Prior to the change, you could easily move files around with a good app like EStrongs File Explorer (aka ES File Explorer).
Check out "ES File Explorer File Manager"
https://play.google.com/store/apps/details?id=com.estrongs.android.pop
Android apps are controlled by their security permissions. Check out
http://androidforums.com/android-ap...explained-security-tips-avoiding-malware.html
The new change introduced what you can think of as an override to one of the permissions.
Before, decent apps would make their own folders on your SD card, keeping things nice and organized.
And you could shift things as you needed, say with ES.
Or you could let apps work and store where you pointed them.
No more.
Suppose you take a picture, and the camera app writes it to the card.
Now take Snapseed (great photo editing app), edit the picture. Before, you could save it back to where the picture came from.
Not anymore - with the change, you can only save it to the Snapseed folder.

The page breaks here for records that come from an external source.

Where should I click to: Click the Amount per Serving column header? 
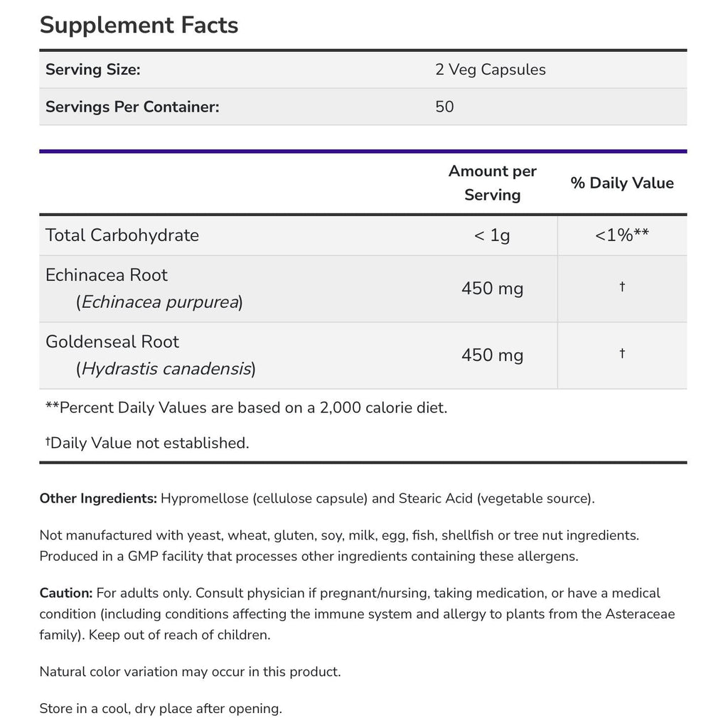point(492,183)
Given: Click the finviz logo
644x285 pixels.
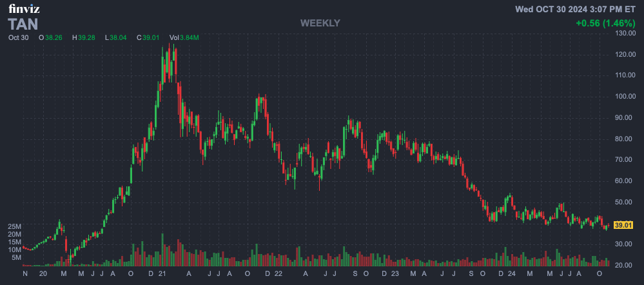Looking at the screenshot, I should (23, 9).
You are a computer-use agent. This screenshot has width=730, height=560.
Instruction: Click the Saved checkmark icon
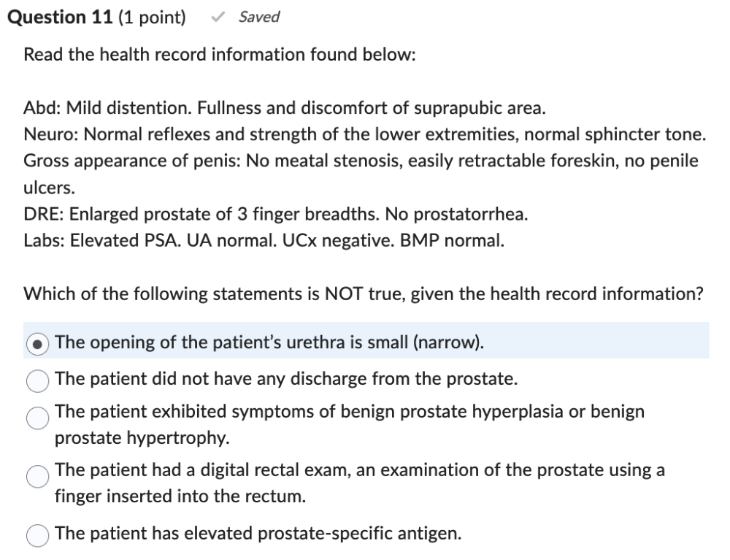[x=217, y=17]
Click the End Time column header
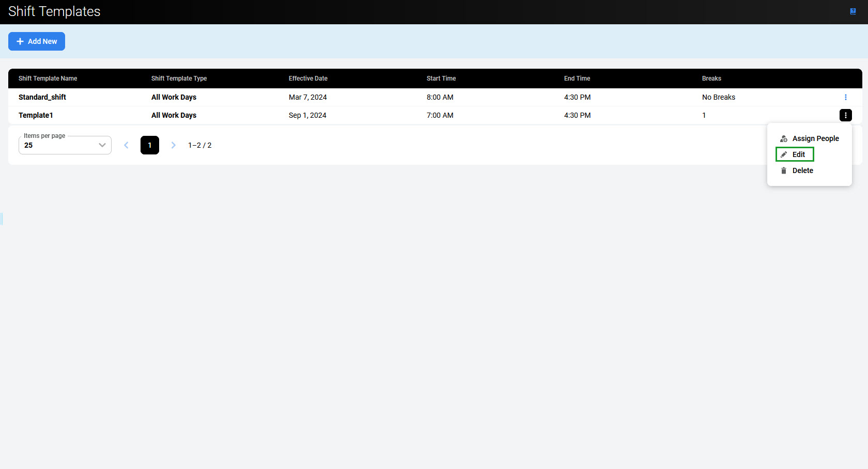Image resolution: width=868 pixels, height=469 pixels. 577,79
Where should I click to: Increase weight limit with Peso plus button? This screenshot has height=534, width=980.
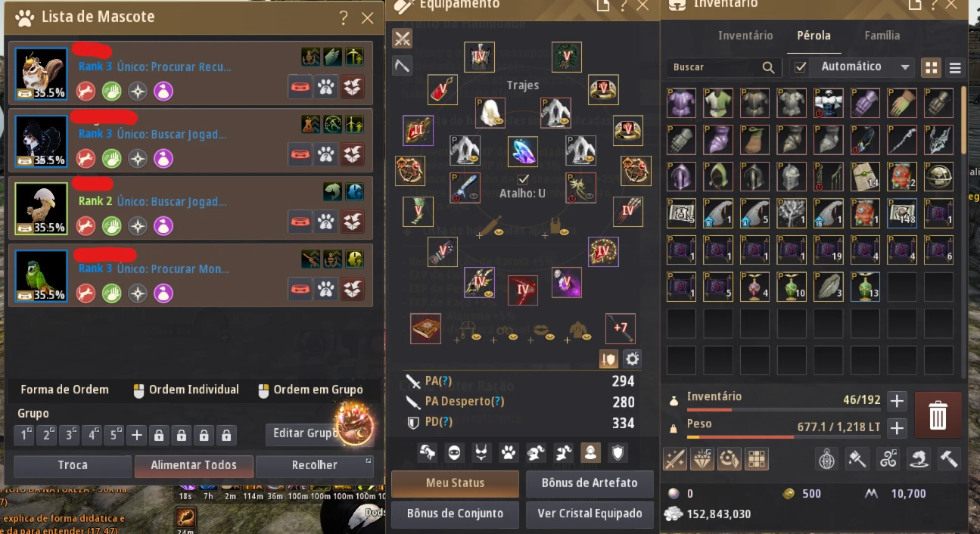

If you're what my friend Medion (who taught me what's up) calls a power user, using multiple apps to manage your media, it's going to be a pain in the neck.
The non-rooted workaround is to set up media folders under the folder that ES owns, copy everything there using ES, and then let your media apps read from there. But read-only.
A lot of people don't use file explorers or multiple similar apps. They're probably not going to notice the change. A lot of people will notice the change and be OK with the workaround strategy to copy things to central locations by a file manager and then other apps get read-only access to that. A lot of people just use apps from Google, or pre-installed by the phone manufacturer or carrier. Those apps don't have the the new restriction, people that just use those won't notice.
The rest of us have no intention of going along with it.
You have to change one parameter if it's set and you have to be root to do it.
Check out "SDFix: KitKat Writable MicroSD"
https://play.google.com/store/apps/details?id=nextapp.sdfix
Read that app description carefully, it tells the whole story precisely.
That's one of the two apps that I said to bookmark earlier. Do it if you haven't. Because of the common words in the name it's really hard to search for.
That permission change was made for security reasons. People didn't like the idea of apps being able to get full storage access. Google responded.
This really is going to affect everyone.
The same change is coming to your internal storage. Today it's an SD card issue, tomorrow it's everything.
A lot of apps got broken when the change hit. A lot of confusion stems from that.
Big change like this, Google usually makes the changes to the developer kits first, give everyone time to adapt their code before it goes live.
This time Google pushed out the update and the developer kits changes at the same time.
And people affected got really pissed off. I don't blame them, I would have been too.